A measure in the National Defense Authorization Act intended to encourage screening for white-nationalist beliefs in military enlistees was quietly altered by the Republican-controlled Senate on Tuesday, according to HuffPost. The original House amendment was passed to keep white nationalists out of the U.S. military, but the term no longer appears in the act as the revised version requires the Department of Defense to instead screen military enlistees for “extremist and gang-related activity.” The Senate’s version of the massive military spending bill went directly to President Donald Trump’s desk.

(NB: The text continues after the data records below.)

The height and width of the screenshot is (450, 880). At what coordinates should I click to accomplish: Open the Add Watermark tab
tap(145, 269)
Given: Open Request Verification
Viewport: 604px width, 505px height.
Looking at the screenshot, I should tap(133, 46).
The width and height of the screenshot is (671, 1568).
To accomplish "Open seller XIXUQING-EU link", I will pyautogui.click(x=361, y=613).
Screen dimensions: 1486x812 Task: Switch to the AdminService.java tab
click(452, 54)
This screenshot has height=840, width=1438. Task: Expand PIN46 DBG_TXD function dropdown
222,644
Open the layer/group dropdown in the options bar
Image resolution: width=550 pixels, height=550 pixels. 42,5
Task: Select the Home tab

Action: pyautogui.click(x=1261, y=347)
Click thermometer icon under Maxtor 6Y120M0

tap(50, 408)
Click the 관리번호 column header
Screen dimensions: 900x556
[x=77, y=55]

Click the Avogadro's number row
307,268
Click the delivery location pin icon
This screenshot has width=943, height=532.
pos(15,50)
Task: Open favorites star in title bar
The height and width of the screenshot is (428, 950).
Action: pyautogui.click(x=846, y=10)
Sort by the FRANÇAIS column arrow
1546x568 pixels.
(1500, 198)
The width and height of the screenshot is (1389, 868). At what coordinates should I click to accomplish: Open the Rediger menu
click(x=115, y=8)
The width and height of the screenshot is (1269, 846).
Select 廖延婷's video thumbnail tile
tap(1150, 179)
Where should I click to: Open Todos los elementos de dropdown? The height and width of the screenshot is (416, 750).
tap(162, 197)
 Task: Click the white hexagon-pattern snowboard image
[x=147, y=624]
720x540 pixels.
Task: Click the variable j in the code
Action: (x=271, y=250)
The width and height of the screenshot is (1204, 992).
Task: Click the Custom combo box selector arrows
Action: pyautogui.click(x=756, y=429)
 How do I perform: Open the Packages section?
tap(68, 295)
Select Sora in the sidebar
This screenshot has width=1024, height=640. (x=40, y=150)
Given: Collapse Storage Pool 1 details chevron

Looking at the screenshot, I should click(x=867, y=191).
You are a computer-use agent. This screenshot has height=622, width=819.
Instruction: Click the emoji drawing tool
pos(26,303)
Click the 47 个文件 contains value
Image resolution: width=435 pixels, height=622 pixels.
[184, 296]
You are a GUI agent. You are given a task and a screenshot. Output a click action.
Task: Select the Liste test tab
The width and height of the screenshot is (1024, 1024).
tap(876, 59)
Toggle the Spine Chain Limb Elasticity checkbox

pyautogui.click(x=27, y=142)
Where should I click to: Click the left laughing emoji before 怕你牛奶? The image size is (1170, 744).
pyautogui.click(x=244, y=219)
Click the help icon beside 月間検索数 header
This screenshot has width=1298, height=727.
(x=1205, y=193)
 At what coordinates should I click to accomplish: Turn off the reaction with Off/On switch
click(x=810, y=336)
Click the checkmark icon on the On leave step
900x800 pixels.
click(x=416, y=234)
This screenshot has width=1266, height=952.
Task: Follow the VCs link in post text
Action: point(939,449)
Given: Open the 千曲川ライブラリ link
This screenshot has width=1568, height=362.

The original legislation was introduced by Rep. Pete Aguilar (D-CA) in July after reports about a spike in white nationalists in the U.S. military, and the new version effectively heightens the chances for white nationalists to join the military. A series of HuffPost investigations revealed earlier this year that 11 U.S. military servicemen were Identity Evropa members, a notorious white-nationalist group. Aguilar told HuffPost that the Senate’s alteration means that they may not be taking white nationalism seriously, adding, “we cannot turn a blind eye to this growing problem which puts our national security and the safety of the brave men and women serving our country in jeopardy.” White nationalism has consistently posed a threat to the military, according to academics and law enforcement officials. In the 1970s, a Department of Defense directive authorized military enlistees to join the Ku Klux Klan.